Texte source>
+++++
"La situation, sans être catastrophique, est très préoccupante", a expliqué M. Lepeltier sur Europe 1. "Les pluies du début du mois d'avril n'ont pas amélioré la situation, alors que dans certaines régions de France, cela fait quasiment cinquante ans que l'on n'a pas vu un tel déficit de pluies depuis l'automne", a-t-il ajouté.
Le ministre de l'Ecologie a rappelé que trois régions étaient particulièrement touchées: le Sud-ouest, l'Ouest et le Sud-est. "Certains cours d'eau (de ces régions) ont aujourd'hui le même niveau que celui que l'on constate au mois d'août en période de sécheresse", a souligné M. Lepeltier.
+++++
Données fournies>
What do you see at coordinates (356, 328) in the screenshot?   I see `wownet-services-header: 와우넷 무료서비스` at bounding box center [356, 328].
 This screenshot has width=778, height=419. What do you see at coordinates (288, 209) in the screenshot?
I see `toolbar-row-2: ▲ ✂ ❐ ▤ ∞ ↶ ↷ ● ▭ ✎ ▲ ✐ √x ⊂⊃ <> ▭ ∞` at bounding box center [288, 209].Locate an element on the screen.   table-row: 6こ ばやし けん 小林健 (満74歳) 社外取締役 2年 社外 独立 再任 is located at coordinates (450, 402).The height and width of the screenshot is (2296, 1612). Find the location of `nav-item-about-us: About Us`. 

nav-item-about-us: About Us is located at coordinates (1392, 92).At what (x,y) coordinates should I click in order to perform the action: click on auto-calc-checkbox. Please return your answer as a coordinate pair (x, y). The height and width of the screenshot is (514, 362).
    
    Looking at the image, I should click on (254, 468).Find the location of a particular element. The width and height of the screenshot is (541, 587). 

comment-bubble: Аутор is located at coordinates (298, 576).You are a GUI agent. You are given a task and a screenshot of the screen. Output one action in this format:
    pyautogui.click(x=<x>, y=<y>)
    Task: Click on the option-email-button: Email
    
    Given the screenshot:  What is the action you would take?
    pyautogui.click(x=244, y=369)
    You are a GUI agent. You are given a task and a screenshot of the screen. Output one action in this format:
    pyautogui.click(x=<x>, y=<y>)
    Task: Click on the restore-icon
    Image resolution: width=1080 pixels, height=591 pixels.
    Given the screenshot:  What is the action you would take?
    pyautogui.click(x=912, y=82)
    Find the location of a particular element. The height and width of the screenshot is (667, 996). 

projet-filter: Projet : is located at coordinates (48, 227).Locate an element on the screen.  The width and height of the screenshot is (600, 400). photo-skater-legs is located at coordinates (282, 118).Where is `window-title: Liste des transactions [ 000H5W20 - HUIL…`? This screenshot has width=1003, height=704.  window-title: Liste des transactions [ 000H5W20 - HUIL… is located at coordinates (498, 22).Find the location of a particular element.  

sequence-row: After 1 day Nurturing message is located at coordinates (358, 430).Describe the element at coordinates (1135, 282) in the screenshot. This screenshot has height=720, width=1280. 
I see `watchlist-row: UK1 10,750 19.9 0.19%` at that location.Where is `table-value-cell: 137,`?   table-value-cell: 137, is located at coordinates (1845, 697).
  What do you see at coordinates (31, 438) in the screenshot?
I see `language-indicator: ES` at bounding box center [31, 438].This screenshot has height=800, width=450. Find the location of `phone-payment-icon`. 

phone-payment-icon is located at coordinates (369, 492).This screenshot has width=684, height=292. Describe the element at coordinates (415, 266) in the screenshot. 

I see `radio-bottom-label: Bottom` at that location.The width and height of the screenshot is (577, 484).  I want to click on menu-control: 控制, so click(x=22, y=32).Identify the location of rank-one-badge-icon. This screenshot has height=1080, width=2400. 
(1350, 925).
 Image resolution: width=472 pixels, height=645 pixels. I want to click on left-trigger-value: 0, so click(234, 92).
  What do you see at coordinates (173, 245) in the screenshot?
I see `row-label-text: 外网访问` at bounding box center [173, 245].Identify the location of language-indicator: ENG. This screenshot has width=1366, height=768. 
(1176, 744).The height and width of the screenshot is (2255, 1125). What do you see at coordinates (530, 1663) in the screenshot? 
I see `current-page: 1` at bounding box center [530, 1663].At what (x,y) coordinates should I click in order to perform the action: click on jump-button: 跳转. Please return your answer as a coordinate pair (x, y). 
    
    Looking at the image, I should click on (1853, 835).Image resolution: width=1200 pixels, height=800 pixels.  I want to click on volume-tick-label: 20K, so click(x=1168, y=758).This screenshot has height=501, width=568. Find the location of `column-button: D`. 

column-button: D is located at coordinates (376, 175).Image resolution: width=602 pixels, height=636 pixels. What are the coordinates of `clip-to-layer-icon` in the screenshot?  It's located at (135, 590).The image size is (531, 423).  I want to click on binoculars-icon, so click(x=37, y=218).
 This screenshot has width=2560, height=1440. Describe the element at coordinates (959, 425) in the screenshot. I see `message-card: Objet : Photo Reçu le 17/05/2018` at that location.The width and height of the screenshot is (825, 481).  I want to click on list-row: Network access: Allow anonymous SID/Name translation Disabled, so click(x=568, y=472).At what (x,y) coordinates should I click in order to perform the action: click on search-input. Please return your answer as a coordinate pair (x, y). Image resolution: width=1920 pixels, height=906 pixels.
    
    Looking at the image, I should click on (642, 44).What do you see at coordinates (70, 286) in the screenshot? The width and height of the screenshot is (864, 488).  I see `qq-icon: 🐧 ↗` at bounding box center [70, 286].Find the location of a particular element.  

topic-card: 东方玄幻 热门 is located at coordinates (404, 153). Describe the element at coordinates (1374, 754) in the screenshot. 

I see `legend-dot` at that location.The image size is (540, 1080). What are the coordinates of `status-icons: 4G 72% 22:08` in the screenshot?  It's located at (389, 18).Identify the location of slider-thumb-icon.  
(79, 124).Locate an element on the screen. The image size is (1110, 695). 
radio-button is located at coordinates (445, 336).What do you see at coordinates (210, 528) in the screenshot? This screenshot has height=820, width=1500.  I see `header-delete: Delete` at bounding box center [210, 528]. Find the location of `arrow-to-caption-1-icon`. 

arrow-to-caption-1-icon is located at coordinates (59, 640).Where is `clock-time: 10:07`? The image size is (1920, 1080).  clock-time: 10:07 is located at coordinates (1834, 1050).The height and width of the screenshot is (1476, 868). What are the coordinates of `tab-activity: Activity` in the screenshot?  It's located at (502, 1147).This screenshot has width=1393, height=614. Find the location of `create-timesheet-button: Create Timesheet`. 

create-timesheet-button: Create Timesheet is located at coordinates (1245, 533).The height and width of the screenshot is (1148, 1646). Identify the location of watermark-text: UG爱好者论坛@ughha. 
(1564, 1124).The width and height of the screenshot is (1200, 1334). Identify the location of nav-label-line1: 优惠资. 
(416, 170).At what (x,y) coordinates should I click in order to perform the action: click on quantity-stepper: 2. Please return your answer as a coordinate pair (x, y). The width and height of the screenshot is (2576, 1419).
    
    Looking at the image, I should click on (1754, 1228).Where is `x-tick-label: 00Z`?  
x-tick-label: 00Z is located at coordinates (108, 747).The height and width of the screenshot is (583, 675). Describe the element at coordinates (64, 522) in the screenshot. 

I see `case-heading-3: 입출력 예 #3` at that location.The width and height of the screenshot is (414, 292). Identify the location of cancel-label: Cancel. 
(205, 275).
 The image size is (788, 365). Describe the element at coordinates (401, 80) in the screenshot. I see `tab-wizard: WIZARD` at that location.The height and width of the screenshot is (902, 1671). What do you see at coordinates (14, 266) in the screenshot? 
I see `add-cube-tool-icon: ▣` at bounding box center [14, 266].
+++++
Consigne>
Poursuivez le texte sur le manque de pluies en France à partir de sa dernière phrase. Les données présentées n'ont aucun lien avec le texte source.

Réponse>
Le ministre de l'Ecologie a rappelé que des mesures de restriction pour inciter les agriculteurs à éviter les cultures trop gourmandes en eau avaient été prises "dès le printemps". "L'été (les agriculteurs) représentent 80% de la consommation totale d'eau", a expliqué M. Lepeltier, ajoutant que dans les régions les plus touchées, les semis de maïs étaient en baisse de 6%. "Les agriculteurs ont fait des efforts. Il faut 500 litres d'eau pour produire 1 kg de maïs", a dit le ministre de l'Ecologie.
M. Lepeltier invite également les particuliers à faire un effort, rappelant que "des petits gestes" comme préférer la douche au bain ou arroser son jardin avec parcimonie peuvent faire économiser 10 à 20 % d'eau.